Here’s a use case I’d like to see explained: I’ve got a 40-ish page article on marriage in seventeenth century England. Sure, I could tag the file extensively: marriage, sex, england, 17c, james, stuart, catholic, protestant, puritan, religion, virginity, wife, husband, church, priest… I could go on for a couple of pages here. It is, after all, 40 pages of text.

And then what value would it provide? All those words are in the text. They will likely appear multiple times. They file will come up in a search even without the tags. And, more importantly, it will show up in a “see also” when I look at an article about the attitudes about virginity during the interregnum. Without tags.

Maybe you’re talking about something shorter than 40 pages. Let’s take a 100-word document, just a note I’ve taken from a reading. I could tag that as well. Or, I could count on the note itself. But the same rule applies. If it’s not in the note, then it shouldn’t come up in a search anyway. Why tag the note with information that isn’t in the note itself? (NB: I always include complete bibliographic information when I take a note.) My note will come up when I search of the right terms, and will be found when it is appropriate in a “see also.”

The only reason for tags in my situation, as I mentioned before, is for non-textual data. Of course pictures won’t show up in searches without some textual metadata, and, as I have already stated, that seems like a valid place for tags.

But honestly, can anyone tell me how tags would improve my life? What am I missing?

I’ll give you an example. I work for a fairly large computer company. One which gets a lot of press coverage, and which people blog about all the time. People write about our products, people review our products, and people often compare our products to the competition. And sometimes they go into more depth on the products than I know of (and I’m a sales engineer for the company).

So I get an article that’s a mix of all of the above. Maybe it does an in-depth review; it compares/contrasts it on features/functionality compared to the competition, and clearly spells out the good and bad things. Maybe there are a couple customer quotes in this article as well.

So this article is a review. It’s also competitive information. And it’s a reference. Where do I file it? Do I really file it in one, and replicate to all 3? Gee, that’s at least 3 actions – right click->replicate right click->replicate drag->move. Okay. Well how about just typing in review competition reference and then dragging it to the “stuff” folder. I can find it by a search, or it will automatically appear in those 3 smart folders.

Sure, DT is a great reference and research tool.
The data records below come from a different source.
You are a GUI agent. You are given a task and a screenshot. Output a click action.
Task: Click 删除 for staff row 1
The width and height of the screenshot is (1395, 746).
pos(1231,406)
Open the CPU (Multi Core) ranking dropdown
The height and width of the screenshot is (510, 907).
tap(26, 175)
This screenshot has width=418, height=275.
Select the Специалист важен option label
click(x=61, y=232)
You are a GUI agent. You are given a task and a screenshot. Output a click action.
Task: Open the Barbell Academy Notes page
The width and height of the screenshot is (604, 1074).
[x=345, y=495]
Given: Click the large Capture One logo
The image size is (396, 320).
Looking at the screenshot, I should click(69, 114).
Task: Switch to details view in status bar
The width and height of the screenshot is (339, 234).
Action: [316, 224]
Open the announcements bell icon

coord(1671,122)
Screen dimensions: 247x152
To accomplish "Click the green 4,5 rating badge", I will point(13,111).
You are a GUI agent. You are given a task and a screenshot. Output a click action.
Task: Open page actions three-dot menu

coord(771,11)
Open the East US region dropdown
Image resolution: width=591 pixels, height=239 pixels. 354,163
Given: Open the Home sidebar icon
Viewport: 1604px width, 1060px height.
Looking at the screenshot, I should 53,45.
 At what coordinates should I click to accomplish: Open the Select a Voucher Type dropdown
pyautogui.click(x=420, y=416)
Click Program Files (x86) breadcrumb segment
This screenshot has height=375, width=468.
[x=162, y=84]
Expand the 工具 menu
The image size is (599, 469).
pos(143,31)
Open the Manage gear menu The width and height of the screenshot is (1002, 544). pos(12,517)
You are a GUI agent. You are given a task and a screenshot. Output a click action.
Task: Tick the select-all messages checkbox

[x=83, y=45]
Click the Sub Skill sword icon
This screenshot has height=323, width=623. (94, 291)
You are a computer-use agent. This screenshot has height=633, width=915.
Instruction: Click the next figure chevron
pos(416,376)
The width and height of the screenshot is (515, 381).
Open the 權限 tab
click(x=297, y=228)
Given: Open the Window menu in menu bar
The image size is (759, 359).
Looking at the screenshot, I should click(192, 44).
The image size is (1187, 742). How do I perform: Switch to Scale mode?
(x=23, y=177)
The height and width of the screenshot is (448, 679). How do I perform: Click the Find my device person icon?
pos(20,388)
It’s also nearly as good as YJ and other “snippet managers.” With a couple simple tweaks it can be the best at both – so why not suggest it? Tagging is optional – again, I’m not going to do it on all articles… just the ones I want to go into smart groups I create… and tagging + smart folders is way faster and more sensical than replication for this. ESPECIALLY if you figure that you want to add another smart group later.

Also, recall that neither competition, review, or reference may appear in the article at all… so searching won’t find them via those words. Sure, the product name will appear… but with let’s say 10-15 articles a day coming out when new products are introduced… getting back 100+ articles as a search result isn’t always optimal. I’d rather do “product name” reference and have them all come back in a limited set.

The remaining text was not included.